▶ REQUIRED TASK
Please edit the listing below by replacing "title bar" with "caption bar" everywhere it appears, leaving every other line unchanged.
## Begin
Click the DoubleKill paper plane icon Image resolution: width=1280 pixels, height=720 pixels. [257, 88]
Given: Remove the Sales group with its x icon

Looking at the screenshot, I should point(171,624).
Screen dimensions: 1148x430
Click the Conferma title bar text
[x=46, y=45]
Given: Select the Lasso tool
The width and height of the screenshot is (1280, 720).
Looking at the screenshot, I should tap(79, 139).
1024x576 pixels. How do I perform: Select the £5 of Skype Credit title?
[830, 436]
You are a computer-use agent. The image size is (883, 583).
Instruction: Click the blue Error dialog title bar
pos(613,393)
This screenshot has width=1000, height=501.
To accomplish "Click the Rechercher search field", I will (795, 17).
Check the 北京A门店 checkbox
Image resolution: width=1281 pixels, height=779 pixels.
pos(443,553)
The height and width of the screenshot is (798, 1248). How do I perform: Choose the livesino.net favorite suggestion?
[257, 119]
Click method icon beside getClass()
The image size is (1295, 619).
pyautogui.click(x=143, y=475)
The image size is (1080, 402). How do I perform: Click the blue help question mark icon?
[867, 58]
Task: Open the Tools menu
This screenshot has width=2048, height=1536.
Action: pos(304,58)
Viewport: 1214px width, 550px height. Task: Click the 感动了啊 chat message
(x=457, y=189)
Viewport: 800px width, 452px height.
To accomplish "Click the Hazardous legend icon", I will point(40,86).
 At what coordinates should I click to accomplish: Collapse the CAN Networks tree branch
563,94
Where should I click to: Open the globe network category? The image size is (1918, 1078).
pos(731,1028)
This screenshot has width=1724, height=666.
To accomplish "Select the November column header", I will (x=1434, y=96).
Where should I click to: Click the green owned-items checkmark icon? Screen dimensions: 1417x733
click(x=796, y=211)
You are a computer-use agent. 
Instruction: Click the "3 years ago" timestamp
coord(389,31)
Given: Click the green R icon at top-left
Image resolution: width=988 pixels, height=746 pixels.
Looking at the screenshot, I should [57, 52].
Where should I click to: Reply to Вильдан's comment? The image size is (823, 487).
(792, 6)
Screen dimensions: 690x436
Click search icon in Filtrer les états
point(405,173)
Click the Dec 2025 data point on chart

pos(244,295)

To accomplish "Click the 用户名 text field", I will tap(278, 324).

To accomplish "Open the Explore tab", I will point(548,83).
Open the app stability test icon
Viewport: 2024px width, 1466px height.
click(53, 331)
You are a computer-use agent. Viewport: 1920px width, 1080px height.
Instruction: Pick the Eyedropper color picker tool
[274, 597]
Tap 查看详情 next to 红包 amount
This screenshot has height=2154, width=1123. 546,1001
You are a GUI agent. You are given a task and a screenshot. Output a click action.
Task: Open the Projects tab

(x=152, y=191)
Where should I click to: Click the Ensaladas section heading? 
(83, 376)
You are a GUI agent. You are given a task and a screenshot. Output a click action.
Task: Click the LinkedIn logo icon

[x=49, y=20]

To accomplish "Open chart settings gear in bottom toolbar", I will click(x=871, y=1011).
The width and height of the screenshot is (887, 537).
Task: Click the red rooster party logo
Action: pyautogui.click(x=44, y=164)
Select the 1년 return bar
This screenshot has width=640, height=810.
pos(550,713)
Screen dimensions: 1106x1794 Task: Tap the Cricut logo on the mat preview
## End
▶ ANSWER TO THE TASK
Click the DoubleKill paper plane icon Image resolution: width=1280 pixels, height=720 pixels. [257, 88]
Given: Remove the Sales group with its x icon

Looking at the screenshot, I should point(171,624).
Screen dimensions: 1148x430
Click the Conferma caption bar text
[x=46, y=45]
Given: Select the Lasso tool
The width and height of the screenshot is (1280, 720).
Looking at the screenshot, I should tap(79, 139).
1024x576 pixels. How do I perform: Select the £5 of Skype Credit title?
[830, 436]
You are a computer-use agent. The image size is (883, 583).
Instruction: Click the blue Error dialog caption bar
pos(613,393)
This screenshot has width=1000, height=501.
To accomplish "Click the Rechercher search field", I will (795, 17).
Check the 北京A门店 checkbox
Image resolution: width=1281 pixels, height=779 pixels.
pos(443,553)
The height and width of the screenshot is (798, 1248). How do I perform: Choose the livesino.net favorite suggestion?
[257, 119]
Click method icon beside getClass()
The image size is (1295, 619).
pyautogui.click(x=143, y=475)
The image size is (1080, 402). How do I perform: Click the blue help question mark icon?
[867, 58]
Task: Open the Tools menu
This screenshot has width=2048, height=1536.
Action: pos(304,58)
Viewport: 1214px width, 550px height. Task: Click the 感动了啊 chat message
(x=457, y=189)
Viewport: 800px width, 452px height.
To accomplish "Click the Hazardous legend icon", I will point(40,86).
 At what coordinates should I click to accomplish: Collapse the CAN Networks tree branch
563,94
Where should I click to: Open the globe network category? The image size is (1918, 1078).
pos(731,1028)
This screenshot has width=1724, height=666.
To accomplish "Select the November column header", I will (x=1434, y=96).
Where should I click to: Click the green owned-items checkmark icon? Screen dimensions: 1417x733
click(x=796, y=211)
You are a computer-use agent. 
Instruction: Click the "3 years ago" timestamp
coord(389,31)
Given: Click the green R icon at top-left
Image resolution: width=988 pixels, height=746 pixels.
Looking at the screenshot, I should [57, 52].
Where should I click to: Reply to Вильдан's comment? The image size is (823, 487).
(792, 6)
Screen dimensions: 690x436
Click search icon in Filtrer les états
point(405,173)
Click the Dec 2025 data point on chart

pos(244,295)

To accomplish "Click the 用户名 text field", I will tap(278, 324).

To accomplish "Open the Explore tab", I will point(548,83).
Open the app stability test icon
Viewport: 2024px width, 1466px height.
click(53, 331)
You are a computer-use agent. Viewport: 1920px width, 1080px height.
Instruction: Pick the Eyedropper color picker tool
[274, 597]
Tap 查看详情 next to 红包 amount
This screenshot has height=2154, width=1123. 546,1001
You are a GUI agent. You are given a task and a screenshot. Output a click action.
Task: Open the Projects tab

(x=152, y=191)
Where should I click to: Click the Ensaladas section heading? 
(83, 376)
You are a GUI agent. You are given a task and a screenshot. Output a click action.
Task: Click the LinkedIn logo icon

[x=49, y=20]

To accomplish "Open chart settings gear in bottom toolbar", I will click(x=871, y=1011).
The width and height of the screenshot is (887, 537).
Task: Click the red rooster party logo
Action: pyautogui.click(x=44, y=164)
Select the 1년 return bar
This screenshot has width=640, height=810.
pos(550,713)
Screen dimensions: 1106x1794 Task: Tap the Cricut logo on the mat preview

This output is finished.